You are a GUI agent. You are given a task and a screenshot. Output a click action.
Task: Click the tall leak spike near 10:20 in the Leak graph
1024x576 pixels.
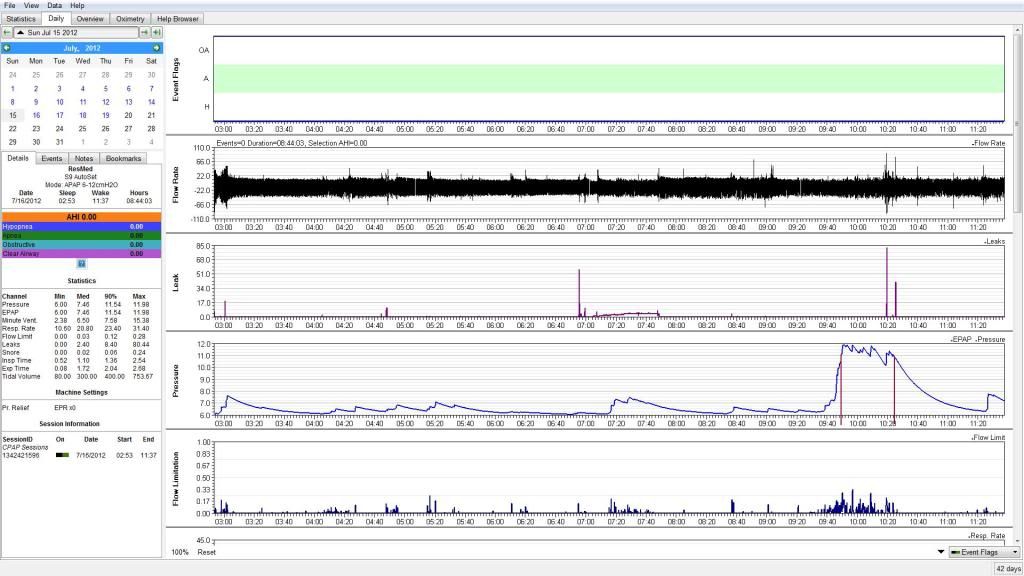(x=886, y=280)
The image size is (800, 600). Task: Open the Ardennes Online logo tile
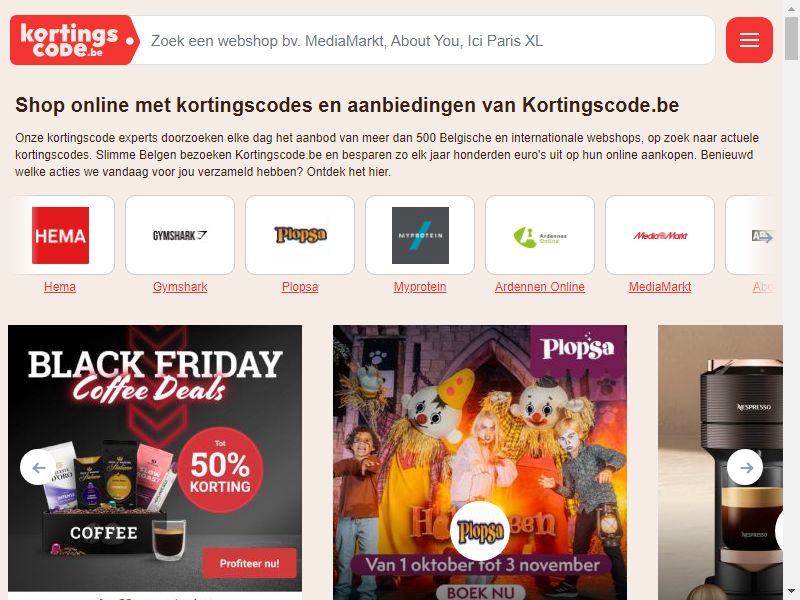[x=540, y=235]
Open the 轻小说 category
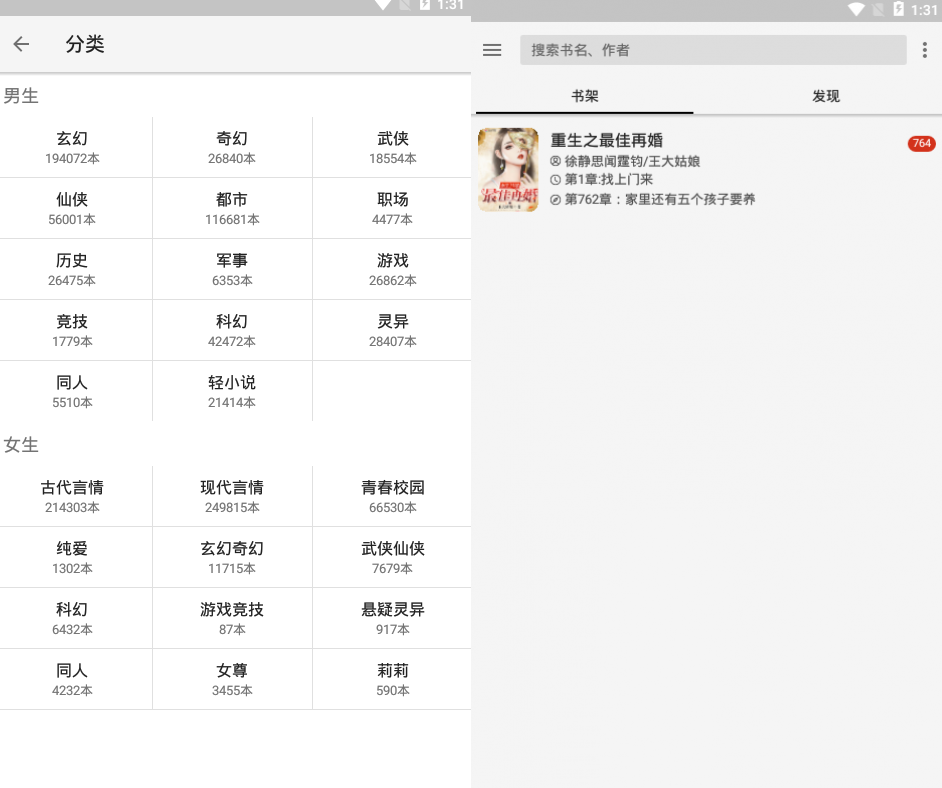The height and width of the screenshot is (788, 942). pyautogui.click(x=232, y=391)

+++

#### Required work:
Copy out all of the material above word for word, leaving out the pictures.

#### The solution:
You are a GUI agent. You are given a task and a screenshot. Output a click action.
Task: Click the tall leak spike near 10:20 in the Leak graph
1024x576 pixels.
(x=886, y=280)
The image size is (800, 600). Task: Open the Ardennes Online logo tile
[x=540, y=235]
Open the 轻小说 category
The height and width of the screenshot is (788, 942). pyautogui.click(x=232, y=391)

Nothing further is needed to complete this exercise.